Und noch einen wichtigen Zweck erfüllt die Hand: Sie soll Luis gesund halten. Denn das fehlende Gewicht des Unterarms verursachte fast einen schlimmen Haltungsschaden. Außerdem sind die Muskeln an seinem linken Arm nicht so gut ausgeprägt wie die am rechten. Die Prothese sorgt dafür, dass er eine gerade Körperhaltung hat und dass sein linker Arm gefordert wird. Langfristig wird seine Gesundheit ihm das danken. Und seine Krankenkasse auch. „Ohne Prothese könnte es im Alter zu massiven Gesundheitsproblemen führen“, erklärt Luis.
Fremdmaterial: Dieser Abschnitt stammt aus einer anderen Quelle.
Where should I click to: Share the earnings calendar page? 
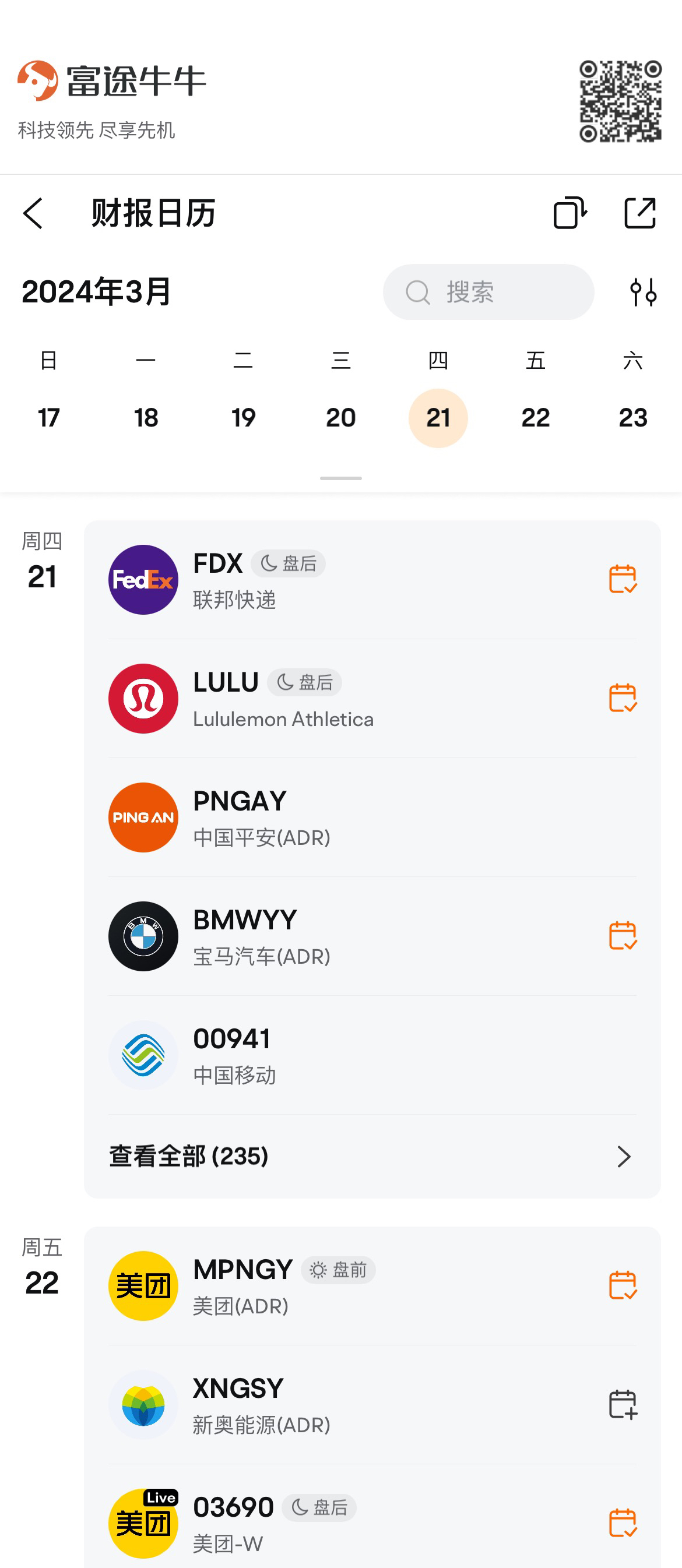point(640,213)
Als die Zusage der Krankenkasse kam, war die Freude natürlich groß. Aber es habe ihn auch aufgewühlt, erinnert er sich. Denn die Verantwortung, die er mit einer so wertvollen Prothese hat, ist ebenfalls groß. Was, wenn er sich nie wirklich damit anfreunden könnte? Aber dann beruhigt er: „Mir geht es nicht darum, etwas am Arm hängen zu haben“, sagt er, „sondern darum, etwas damit zu tun.“ Im Rettungswagen der Johanniter fährt er bereits mit.

Irgendwann, das wünscht er sich, will er selber den Rettungswagen fahren. Auch das wird ein Gutachter entscheiden. Bis dahin will er erst mal die Schule fertig machen. Die zehnte Klasse steht als nächstes an. Dann soll wahrscheinlich eine kaufmännische Schule folgen. Vielleicht sogar studieren, aber wer weiß, was bis dahin alles passiert.
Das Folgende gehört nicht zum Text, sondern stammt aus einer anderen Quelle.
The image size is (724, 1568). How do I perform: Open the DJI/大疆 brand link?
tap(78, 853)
Luis Mutter Diana findet jedenfalls, dass die Prothese zur genau richtigen Zeit kommt: „Luis befindet sich gerade in der Berufsfindungsphase. Da sind einfach beide Hände nötig“, sagt sie. Und Sie findet auch gut, dass Luis keinen Hehl aus seiner Beeinträchtigung macht. Im Gegenteil. Wenn er anderen ein Beispiel sein will, dann will sie das unterstützen. Genauso wie Luis’ ältere Geschwister, zwei Schwestern, ein Bruder, die alle drei ohne Beeinträchtigung zur Welt gekommen sind.
Luis greift nach der Limonadenflasche, die auf dem Tisch steht. Seine Linke, die Roboterhand hält die Falsche fest, und mit der Rechten schraubt er den Deckel auf. Das funktioniert problemlos und Luis, der dabei weiter erzählt, scheint das unterbewusst zu beherrschen. Fast, als wäre es nie anders gewesen. Eigentlich ist Luis mit allem gesegnet, was sich ein 15-Jähriger wünschen könnte. Zwei Daumen, mit denen er nach oben zeigen kann, hat er jedenfalls.
Erschienen am 27. August in der Schwäbischen Zeitung.